The first stanza explores the relationship between memories and the flow of moving water. The speaker describes the abortion with the word “dropped” (Line 1), a word that avoids dramatic emotions or visceral imagery. To drop something could be simple, an accident, or due to the lack of a firm grip. However, the word also implies that something is being discarded, dropped in the trash—and for the speaker, it does feel as though the abortion was like flushing something down the drain. The speaker continues this metaphor of running water, the dreams and hopes for the child washing away, joining the refuse and sewage in the pipes of the city, “down to meet the waters under the city / and run one with the sewage to the sea” (Lines 2-3). The reader can logically assume that the child’s “almost body” (Line 1) does eventually make it out to sea, implying that there is a better and final resting place.

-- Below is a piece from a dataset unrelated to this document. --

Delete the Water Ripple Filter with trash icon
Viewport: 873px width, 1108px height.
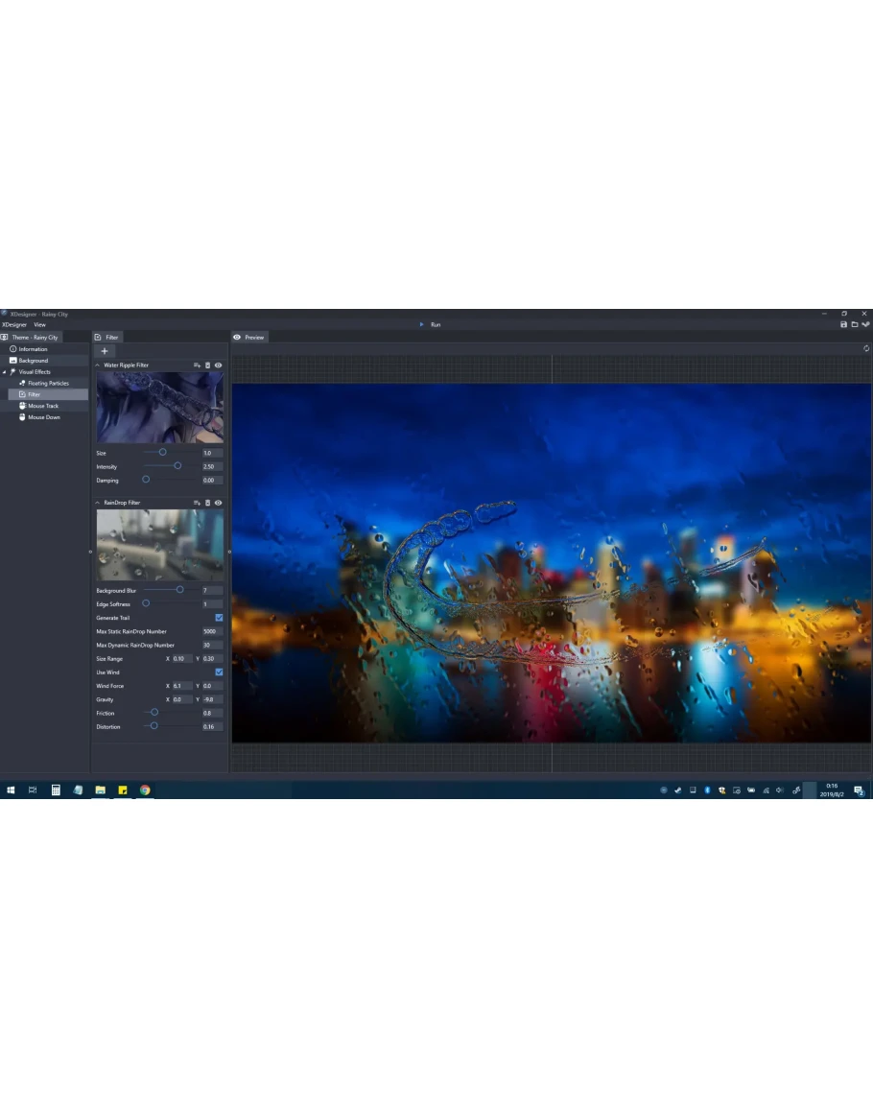(207, 365)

The flow of the city pipes out into sea creates a powerful current, and like the tides ebb, so do the speaker’s painful memories: “waters rushing back” (Line 4). These are her regrets, traumas, and immense grief over the circumstances that forced her to make this difficult decision. This overwhelming tidal wave of emotion reminds her of how she feels she drowned her future child by flushing it down the drain—and these emotions make her feel as if she herself is drowning. She asks, “what did i know about waters rushing back / what did i know about drowning” (Lines 4-5) suggesting her youth or inexperience at the time of the abortion. She could not have known or predicted its lasting effects.
In the second stanza, she reflects on that time in her life, evaluating her situation to both justify and reconcile herself to the abortion. Winter in this stanza symbolizes hardship, specifically poverty. The speaker clarifies that she was in a difficult position, and the idea of frigid cold underscores this suffering. She could not afford heating, and calls this period “the year of the disconnected gas” (Line 8). In addition, she also had no access to reliable transportation—complicating getting to work. Such poverty precludes adequate childcare. These are the kinds of obstacles many women face with an unexpected pregnancy. The speaker grapples with these realities, addressing them honestly and standing firm in her resolve.

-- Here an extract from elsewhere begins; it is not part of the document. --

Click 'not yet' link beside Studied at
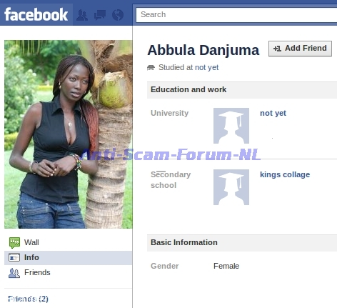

She claims that if she had maintained the pregnancy, she would have had to give up the child regardless, making “the thin / walk over genesee hill into the canada wind” (Lines 9-10). Once again, winter sets the scene for this image. “canada wind” is an allusion to freezing temperatures, and the speaker imagines she would have braved these biting conditions just to “watch you slip like ice into strangers’ hands” (Line 11). Essentially, the speaker laments the idea of giving her child to a stranger—whether that be through adoption, foster care, or abandonment. The speaker compares the imaginary child to snow in the winter: “you would have fallen naked as snow into winter” (Line 12). Snow is ephemeral, and like other forms of water, it eventually pours back into the sea. This line demonstrates the speaker’s attitude toward the circle of life; she believes that one way or another, this pregnancy would have condemned her child to certain suffering and death, the “almost body” (Line 1) melting into the sea. This fatalism does not minimize the memory’s sting or the speaker’s grief. With a deep longing, she imagines sharing these stories with that child. The loss of that connection still haunts her.
In the third and final stanza, the speaker makes promises to her lost child, swearing to be a good mother and a pillar of strength to her other living children—or else let terrible things befall her. Once again, the speaker uses water as a metaphor for suffering, as well as cleansing and salvation. She vows to let grief and pain “pour over my head” (Line 17) and to “let the sea take me for a spiller / of seas” (Lines 18-19). Drawing on the metaphor from the first stanza, her “lost baby” was like an ocean of possibility that she flushed out to sea. In doing so, she spilled an entire ocean, or the future of the child she could not have. She bids terrible things happen to her if she cannot be strong for her other children, even to the point of estrangement from her people. She says, “let black men call me stranger” (Line 19), putting her sense of community on the line “for your never named sake” (Line 20). While the child never came to be, the speaker tries to give purpose to this loss by bettering herself in honor of what could have been.